▶ **Your goal**: Could you edit the part of the data that opens with the line containing "The height and width of the screenshot is (819, 1456). Identify" and closes with the line containing "(831, 166).", so that "location" becomes "position" while everything else stays unchanged?

(Word and item position data)

+--

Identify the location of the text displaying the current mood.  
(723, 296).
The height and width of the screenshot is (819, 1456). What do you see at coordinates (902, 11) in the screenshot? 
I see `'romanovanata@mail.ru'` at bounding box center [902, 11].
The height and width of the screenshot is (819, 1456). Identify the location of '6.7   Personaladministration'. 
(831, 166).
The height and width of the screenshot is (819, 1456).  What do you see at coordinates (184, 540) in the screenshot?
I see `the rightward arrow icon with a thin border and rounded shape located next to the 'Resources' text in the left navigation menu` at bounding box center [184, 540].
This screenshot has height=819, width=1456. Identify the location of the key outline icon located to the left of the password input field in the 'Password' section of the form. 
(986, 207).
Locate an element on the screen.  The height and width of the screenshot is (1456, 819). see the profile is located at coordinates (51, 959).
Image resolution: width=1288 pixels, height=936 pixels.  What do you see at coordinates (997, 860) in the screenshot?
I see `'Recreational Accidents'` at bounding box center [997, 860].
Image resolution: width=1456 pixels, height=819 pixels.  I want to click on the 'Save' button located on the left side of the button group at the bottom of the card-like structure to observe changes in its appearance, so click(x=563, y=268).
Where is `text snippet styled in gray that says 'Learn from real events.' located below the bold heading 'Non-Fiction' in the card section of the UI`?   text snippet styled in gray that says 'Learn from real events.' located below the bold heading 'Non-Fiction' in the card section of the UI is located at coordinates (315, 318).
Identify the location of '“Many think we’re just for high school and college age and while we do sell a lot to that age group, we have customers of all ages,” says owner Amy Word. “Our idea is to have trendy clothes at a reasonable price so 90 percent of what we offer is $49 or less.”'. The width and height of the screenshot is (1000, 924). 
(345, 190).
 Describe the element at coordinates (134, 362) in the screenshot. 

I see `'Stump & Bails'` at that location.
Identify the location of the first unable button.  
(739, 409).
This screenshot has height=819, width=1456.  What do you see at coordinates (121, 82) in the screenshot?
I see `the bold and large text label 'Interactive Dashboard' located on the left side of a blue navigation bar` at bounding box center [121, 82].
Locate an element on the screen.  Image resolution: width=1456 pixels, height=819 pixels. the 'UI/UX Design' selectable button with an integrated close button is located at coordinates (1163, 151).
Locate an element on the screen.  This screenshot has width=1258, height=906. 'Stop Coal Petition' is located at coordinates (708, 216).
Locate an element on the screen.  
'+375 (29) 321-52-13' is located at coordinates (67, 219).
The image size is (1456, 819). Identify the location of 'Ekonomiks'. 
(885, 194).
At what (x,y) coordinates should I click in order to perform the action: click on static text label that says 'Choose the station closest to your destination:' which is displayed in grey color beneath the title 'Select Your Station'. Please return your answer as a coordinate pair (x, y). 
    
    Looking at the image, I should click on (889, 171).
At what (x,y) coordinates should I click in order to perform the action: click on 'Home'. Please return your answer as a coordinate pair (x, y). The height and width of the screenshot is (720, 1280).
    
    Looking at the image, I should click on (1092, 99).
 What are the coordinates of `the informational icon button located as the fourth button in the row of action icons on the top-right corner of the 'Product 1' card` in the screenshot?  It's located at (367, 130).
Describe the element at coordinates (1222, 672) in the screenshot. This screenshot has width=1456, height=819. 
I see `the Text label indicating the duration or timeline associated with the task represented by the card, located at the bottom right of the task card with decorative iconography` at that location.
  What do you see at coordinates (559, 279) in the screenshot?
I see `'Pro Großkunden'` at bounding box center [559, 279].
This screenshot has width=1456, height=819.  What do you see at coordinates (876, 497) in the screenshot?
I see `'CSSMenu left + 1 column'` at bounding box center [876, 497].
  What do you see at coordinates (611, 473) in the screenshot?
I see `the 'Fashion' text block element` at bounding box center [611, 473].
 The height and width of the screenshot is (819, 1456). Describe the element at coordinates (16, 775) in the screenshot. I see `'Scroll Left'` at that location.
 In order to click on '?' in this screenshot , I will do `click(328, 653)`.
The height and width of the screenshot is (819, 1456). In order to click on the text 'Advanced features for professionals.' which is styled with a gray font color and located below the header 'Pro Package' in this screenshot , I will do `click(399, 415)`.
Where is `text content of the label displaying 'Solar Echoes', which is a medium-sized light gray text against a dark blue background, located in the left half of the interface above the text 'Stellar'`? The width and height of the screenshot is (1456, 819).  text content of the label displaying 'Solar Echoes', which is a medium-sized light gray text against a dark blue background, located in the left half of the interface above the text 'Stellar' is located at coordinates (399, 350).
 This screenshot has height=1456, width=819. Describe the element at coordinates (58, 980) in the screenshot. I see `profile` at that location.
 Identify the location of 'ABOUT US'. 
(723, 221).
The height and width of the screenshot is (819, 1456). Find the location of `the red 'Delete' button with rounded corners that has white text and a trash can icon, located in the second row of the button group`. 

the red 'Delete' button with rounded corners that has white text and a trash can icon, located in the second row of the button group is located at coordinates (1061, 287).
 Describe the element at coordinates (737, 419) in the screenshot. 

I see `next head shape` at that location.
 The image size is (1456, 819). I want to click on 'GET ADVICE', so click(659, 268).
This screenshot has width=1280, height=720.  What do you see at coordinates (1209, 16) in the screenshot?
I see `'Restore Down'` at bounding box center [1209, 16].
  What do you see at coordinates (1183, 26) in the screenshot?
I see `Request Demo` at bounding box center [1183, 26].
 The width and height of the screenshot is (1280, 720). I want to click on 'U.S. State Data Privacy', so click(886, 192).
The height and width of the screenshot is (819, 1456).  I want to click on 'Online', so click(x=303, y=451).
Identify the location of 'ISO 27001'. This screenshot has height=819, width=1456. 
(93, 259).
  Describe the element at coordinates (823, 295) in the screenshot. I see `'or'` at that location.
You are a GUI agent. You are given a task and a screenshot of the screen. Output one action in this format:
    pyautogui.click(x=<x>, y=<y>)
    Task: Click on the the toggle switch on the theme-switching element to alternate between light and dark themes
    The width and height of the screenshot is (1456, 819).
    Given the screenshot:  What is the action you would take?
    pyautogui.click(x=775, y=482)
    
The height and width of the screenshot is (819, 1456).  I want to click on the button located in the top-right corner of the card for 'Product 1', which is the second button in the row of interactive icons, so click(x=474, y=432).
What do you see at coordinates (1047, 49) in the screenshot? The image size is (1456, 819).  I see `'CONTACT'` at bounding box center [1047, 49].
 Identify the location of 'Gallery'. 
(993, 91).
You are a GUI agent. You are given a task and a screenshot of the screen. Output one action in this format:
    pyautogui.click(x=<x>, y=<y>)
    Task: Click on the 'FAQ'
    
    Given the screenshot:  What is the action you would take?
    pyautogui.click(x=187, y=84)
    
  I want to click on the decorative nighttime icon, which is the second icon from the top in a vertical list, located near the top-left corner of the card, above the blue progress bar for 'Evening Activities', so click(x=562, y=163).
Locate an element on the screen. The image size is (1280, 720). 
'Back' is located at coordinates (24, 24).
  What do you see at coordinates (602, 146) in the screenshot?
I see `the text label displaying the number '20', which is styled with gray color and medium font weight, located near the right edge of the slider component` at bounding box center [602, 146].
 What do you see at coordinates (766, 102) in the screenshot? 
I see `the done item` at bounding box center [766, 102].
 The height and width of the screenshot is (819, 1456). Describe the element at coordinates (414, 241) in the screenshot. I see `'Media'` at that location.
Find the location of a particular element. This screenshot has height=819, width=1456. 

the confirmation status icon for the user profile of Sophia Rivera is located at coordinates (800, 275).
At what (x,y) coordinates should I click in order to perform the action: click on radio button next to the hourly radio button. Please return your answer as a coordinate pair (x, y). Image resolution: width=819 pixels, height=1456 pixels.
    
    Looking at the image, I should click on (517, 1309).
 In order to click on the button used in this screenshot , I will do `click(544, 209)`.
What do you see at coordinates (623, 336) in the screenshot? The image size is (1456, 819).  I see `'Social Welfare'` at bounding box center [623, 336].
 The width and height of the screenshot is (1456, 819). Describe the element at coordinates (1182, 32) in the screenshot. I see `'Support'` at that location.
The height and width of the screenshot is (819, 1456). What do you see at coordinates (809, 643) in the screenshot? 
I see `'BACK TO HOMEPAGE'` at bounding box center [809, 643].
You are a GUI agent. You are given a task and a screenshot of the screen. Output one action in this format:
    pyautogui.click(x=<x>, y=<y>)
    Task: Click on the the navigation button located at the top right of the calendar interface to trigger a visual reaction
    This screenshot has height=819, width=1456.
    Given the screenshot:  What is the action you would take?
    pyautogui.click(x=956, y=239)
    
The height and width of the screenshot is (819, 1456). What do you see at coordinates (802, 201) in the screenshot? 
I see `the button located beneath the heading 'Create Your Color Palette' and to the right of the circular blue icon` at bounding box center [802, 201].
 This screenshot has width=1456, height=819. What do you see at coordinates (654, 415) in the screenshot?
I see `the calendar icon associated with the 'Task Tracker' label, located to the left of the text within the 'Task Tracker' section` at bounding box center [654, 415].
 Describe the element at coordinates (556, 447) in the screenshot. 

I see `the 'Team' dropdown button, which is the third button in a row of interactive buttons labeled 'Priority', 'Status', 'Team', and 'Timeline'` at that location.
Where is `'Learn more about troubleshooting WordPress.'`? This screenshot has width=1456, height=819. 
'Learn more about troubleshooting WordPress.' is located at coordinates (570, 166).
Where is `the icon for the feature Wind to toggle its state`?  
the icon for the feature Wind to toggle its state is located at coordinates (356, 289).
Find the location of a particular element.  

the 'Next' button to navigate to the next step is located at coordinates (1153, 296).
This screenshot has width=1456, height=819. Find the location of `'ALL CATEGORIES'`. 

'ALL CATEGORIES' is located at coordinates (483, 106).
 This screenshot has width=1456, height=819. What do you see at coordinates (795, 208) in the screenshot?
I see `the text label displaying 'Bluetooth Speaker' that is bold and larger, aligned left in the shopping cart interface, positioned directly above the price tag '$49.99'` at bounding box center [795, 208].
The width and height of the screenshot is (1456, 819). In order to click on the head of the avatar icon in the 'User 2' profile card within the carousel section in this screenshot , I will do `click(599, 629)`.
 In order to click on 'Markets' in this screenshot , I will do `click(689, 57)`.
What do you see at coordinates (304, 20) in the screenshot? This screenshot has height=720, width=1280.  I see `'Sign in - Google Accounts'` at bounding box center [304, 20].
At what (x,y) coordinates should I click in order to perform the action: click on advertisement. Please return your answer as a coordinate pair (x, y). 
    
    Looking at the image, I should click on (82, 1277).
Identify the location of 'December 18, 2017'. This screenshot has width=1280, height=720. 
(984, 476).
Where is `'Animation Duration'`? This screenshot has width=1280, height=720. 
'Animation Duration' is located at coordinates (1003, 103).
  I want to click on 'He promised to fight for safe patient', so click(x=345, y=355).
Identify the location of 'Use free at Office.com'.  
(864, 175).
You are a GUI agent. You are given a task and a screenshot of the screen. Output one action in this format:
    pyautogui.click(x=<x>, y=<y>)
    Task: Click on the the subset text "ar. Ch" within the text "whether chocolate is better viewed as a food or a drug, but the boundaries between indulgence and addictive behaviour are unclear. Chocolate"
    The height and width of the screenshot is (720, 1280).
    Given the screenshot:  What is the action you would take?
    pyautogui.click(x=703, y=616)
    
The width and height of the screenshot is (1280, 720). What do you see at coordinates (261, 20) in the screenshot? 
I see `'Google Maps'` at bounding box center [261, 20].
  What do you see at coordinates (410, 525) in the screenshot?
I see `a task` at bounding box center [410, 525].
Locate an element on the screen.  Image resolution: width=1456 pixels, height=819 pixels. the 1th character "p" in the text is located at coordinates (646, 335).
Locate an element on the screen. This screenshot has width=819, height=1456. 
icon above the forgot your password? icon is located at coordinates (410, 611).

+--

▶ **Answer for the task**:
The height and width of the screenshot is (819, 1456). Identify the position of '6.7   Personaladministration'. 
(831, 166).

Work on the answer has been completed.